DC HTS cable has advantages in the absence of ac loss. Therefore, the Korea Electric Power Corporation (KEPCO) has started a project of operating and manufacturing technology for applying an 80-kV 500-MW 500-m-long dc HTS cable to the commercial power grid since 2011. LS Cable Ltd. has joined this project for designing and manufacturing an HTS power cable, and KEPCO has taken on cryogenic system and real power grid operation. The cryogenic system for an 80-kV dc HTS cable is composed mainly of Stirling-type cryocoolers. The Stirling cryocooler has been examined and verified by real grid operation in Icheon substation, and we therefore became assured of reliability for the cooling HTS cable system. We present the cryogenic system design, installation, and some results of preliminary tests in this paper.

Loss Test for a 5-m YBCO Cable Sample of the 22.9-kV KEPCO System Under Grid Operation

We have operated the 22.9-kV high temperature superconductor cable system installed at Icheon Substation of Korea Electric Power Corporation (KEPCO), which consists of a conductor and a shield using YBCO-NiW wires.
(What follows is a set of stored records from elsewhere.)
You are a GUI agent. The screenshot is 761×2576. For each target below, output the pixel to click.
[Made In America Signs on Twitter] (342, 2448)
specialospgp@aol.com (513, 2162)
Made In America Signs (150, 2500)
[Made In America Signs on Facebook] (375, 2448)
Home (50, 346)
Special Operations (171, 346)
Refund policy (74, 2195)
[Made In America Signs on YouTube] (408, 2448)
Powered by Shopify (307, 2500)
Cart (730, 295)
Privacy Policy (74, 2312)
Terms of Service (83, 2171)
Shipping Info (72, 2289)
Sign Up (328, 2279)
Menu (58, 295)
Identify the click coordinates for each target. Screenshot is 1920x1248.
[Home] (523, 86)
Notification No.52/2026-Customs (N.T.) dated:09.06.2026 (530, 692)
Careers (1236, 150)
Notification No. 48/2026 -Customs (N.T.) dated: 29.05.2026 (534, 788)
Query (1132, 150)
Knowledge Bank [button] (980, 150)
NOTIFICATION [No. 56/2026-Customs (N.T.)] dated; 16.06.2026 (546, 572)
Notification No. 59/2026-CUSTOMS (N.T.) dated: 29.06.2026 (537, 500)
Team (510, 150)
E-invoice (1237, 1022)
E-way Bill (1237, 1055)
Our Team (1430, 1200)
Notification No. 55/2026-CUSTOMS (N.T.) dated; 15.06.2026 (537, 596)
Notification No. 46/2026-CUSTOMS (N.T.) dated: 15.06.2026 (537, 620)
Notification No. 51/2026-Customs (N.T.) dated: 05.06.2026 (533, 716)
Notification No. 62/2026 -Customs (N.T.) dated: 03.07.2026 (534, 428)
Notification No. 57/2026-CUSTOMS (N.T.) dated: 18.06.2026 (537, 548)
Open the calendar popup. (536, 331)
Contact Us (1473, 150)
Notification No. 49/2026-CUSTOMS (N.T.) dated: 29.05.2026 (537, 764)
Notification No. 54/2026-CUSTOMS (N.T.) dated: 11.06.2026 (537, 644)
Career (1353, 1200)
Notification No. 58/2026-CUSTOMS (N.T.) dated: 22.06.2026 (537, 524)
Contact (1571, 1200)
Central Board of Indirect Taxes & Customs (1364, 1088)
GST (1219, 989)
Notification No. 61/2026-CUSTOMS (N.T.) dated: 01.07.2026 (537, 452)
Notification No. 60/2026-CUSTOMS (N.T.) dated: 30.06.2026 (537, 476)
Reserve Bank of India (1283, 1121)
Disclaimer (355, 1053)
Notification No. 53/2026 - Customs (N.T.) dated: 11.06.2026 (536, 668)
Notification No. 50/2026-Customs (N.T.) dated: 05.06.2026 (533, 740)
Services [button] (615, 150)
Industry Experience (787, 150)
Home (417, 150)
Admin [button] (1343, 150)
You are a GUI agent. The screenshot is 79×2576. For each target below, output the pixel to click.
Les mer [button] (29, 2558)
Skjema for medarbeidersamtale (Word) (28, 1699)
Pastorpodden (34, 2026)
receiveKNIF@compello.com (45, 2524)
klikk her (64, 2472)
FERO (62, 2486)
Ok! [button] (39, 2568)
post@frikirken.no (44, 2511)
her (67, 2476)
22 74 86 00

We prepared the same 5-m cable sample as the Icheon Substation in order to understand its ac loss characteristic. Especially, the contact resistance between copper current leads and YBCO wires was minimized through the increased soldering surface between them. Besides, four voltage leads are attached to both the conductor and the shield with an equal angle of 90°. Under ac transport current, which was supplied to the conductor and shield in opposite direction, losses of the 5-m sample were tested for various contact positions of voltage leads, frequencies, and transport periods. The result shows that the measured ac losses for various contact positions in the conductor and shield are the same. However, their loss exponents are very different. More details will be presented in this work.